Exports from Asia's fourth-largest economy fell 1.8 percent in June from a year earlier to $47.0 billion, while imports slumped 13.6 percent to $36.7 billion, the Ministry of Trade, Industry and Energy said, producing a record trade surplus of $10.2 billion.
A Reuters survey had forecast exports to have fallen 1.0 percent in June and imports were seen down 8.7 percent.
The ministry said trade conditions in the second half of 2015 are expected to improve with new car and handset model releases, but exports face external risks from China and the euro zone.
"We'll keep seeing falls in exports throughout the third quarter which will be inevitable due to the debt crisis in Greece and sluggishness in China," said Park Sang-hyun, chief economist at HI Investment & Securities.
A breakdown of exports per destination showed exports to the U.S. and China rose in June, reversing months of falls, while shipments to the EU marked a sixth straight month of declines.
To shore up a sputtering economy, the government will move a supplementary budget worth around 15 trillion won (8.54 billion pounds) to parliament by July 6. An official from the ruling Saenuri Party said on Wednesday the party hopes the budget will pass parliament before July 20.
The outbreak of the deadly Middle East Respiratory Syndrome since late May and the absence of a pick up in shipments have already prompted some analysts to trim their economic growth forecast for this year.
The Bank of Korea last month cut interest rates for the second time this year, and some analysts expect another cut in coming months to spur growth towards the government's target of 3.1 percent for 2015.

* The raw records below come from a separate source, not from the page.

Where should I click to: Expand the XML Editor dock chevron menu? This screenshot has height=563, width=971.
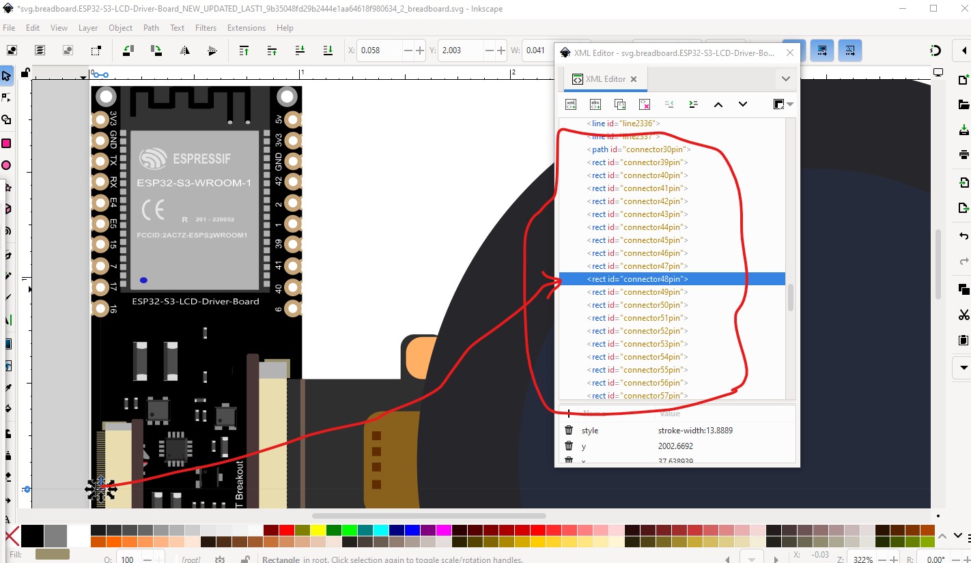click(785, 79)
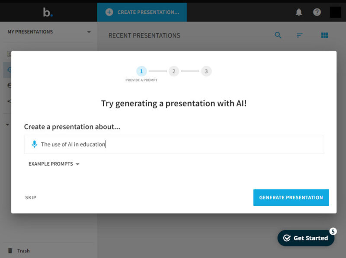Switch presentations to grid view
Screen dimensions: 346x258
324,35
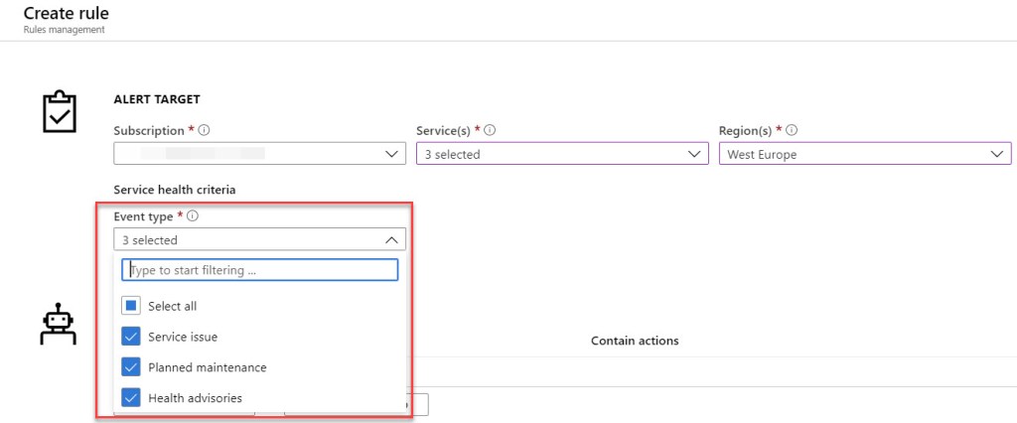This screenshot has width=1017, height=423.
Task: Click the robot actions icon
Action: click(x=59, y=326)
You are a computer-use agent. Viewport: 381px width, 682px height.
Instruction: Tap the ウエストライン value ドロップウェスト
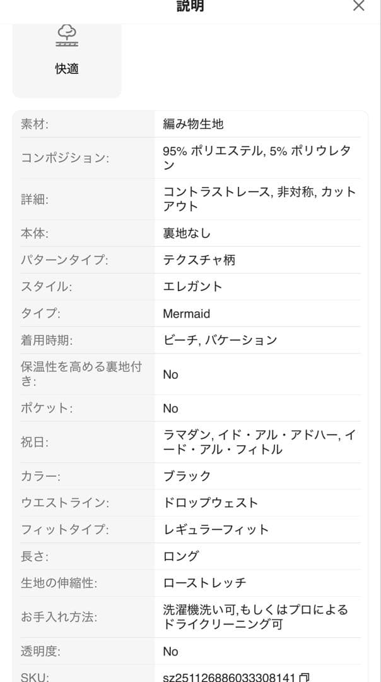(211, 503)
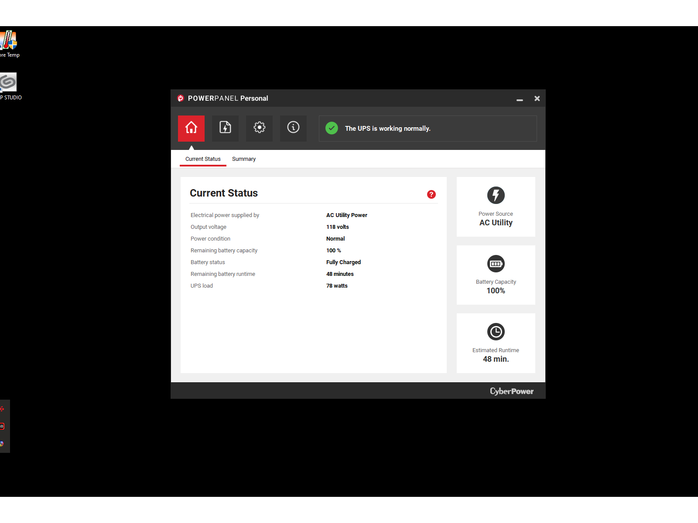
Task: Open the information about page icon
Action: pyautogui.click(x=293, y=128)
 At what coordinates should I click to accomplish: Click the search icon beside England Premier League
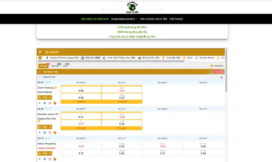(40, 58)
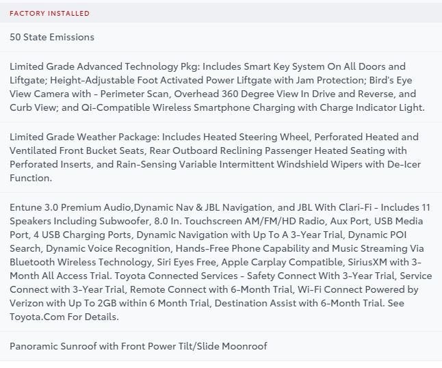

Finance Minister Choi Kyung-hwan voiced concerns earlier last month that second-quarter growth may be below 1 percent in sequential terms.
Earlier on Wednesday, data showed consumer prices rose 0.7 percent in June on-year, a five-month high. Core inflation eased to 2.0 percent in annual terms, from 2.1 percent in May.
The finance ministry said that inflation will start trending up in the second half of the year as base effects from low global oil prices from 2014 subside.
The ministry has forecast inflation at 0.7 percent in 2015.